The one thing she never learned was how to stop talking. “Yeah.”
“Yeah, that does explain some stuff.”
And that’s… it, really. That does explain some stuff. Jon is a dick, has always been a dick, overfocused on work and not on other people, and that does explain some stuff. Right. Yes. Like her last girlfriend had told her, about all you do is work, I can’t even get you off. An explanation, just like she always knew it would be.
It doesn’t really matter. She has a boss to go kill.
-
“I think,” she says, slow, like every word is being dragged out of her, “that I might not like. Sex. As much as, you know, people do.”
“You’re a person,” her therapist says, firm, and she has to bite back a sarcastic laugh.
“Right. ‘Course.”
- - -
post-fic notes: i myself personally have previously identified as: heteroromantic gray-ace, heteroromantic ace, aroace, aro gray-ace, aro bi, bi, arospec bi, aro bi again, and aro bi but sex ambivalent. part of that has been natural progression and change; part of that was bcos some people i considered friends got very into aphobic discourse, and i internalized a lot of what they said. in recent months i have been examining my sex ambivalence (sometimes repulsion) and considering what that means about whether or not i am on the ace spectrum. i’m still thinking about these things. i’m still, deep down inside, afraid of the aphobic people i respected and cared about hearing about this.

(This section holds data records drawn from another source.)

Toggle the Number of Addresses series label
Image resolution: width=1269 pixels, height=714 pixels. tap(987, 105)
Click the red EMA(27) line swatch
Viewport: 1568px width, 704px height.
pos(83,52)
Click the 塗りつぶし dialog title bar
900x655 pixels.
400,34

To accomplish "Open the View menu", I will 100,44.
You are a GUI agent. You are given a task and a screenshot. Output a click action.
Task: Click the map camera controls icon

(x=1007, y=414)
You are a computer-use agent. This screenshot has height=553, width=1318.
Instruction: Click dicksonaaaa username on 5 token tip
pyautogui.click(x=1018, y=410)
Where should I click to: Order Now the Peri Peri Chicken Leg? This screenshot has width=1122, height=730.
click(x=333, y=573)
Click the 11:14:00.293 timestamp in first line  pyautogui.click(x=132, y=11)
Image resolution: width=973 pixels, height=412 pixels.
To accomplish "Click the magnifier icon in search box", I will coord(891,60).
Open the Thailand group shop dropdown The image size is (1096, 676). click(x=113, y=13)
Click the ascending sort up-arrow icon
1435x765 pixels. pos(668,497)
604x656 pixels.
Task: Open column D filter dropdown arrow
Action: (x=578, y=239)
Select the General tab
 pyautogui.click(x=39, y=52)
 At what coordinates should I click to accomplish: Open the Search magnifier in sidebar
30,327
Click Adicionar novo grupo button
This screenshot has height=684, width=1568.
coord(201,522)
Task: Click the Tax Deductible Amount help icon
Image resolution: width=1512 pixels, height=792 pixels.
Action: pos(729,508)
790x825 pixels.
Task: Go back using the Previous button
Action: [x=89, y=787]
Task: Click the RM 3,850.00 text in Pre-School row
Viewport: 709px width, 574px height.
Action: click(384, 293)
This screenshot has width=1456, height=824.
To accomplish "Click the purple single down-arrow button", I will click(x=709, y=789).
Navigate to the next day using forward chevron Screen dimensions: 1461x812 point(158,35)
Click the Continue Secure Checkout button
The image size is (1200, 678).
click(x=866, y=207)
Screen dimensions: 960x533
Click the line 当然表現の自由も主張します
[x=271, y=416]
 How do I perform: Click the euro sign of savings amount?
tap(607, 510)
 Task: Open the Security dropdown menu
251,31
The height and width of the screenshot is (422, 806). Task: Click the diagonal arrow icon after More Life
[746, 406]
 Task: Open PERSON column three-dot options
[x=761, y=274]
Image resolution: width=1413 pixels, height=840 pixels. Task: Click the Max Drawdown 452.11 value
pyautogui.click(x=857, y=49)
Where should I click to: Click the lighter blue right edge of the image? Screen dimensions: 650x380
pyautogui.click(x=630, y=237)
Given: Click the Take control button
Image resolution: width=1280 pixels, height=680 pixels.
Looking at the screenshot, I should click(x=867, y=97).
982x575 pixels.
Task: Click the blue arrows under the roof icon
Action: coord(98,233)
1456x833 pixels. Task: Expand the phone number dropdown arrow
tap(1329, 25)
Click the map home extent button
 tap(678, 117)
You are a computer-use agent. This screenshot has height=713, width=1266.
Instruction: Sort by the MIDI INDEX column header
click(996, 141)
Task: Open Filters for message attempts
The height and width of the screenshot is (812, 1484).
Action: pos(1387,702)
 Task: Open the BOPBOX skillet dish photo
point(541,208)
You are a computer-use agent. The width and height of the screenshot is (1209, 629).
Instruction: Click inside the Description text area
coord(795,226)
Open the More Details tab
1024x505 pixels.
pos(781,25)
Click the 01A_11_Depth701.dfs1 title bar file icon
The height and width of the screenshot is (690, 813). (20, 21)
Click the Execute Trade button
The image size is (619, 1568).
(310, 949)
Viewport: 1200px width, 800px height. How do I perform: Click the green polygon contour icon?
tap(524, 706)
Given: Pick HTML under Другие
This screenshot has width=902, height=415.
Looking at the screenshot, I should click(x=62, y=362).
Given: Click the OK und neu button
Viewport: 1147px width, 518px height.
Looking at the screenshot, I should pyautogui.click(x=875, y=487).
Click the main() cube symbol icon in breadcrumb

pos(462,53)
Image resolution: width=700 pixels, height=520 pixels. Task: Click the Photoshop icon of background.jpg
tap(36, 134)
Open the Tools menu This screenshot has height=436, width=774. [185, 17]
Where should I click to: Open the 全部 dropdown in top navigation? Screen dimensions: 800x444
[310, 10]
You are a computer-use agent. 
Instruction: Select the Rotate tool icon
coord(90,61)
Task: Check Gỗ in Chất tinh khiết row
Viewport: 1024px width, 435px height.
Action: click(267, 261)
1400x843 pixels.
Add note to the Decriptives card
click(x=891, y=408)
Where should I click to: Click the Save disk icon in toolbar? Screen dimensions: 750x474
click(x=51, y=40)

in part i wrote this to work through some of My Own Shit regarding this. in part i wrote this bcos i will get my grubby little aspec hands (bcos regardless of anything else, i am aspec, whether that’s ace or aro) on every character i can. yes, even the ones who did an objectively shitty thing to jon, the one canonical ace character. bcos sometimes people (like me) internalize things and make mistakes.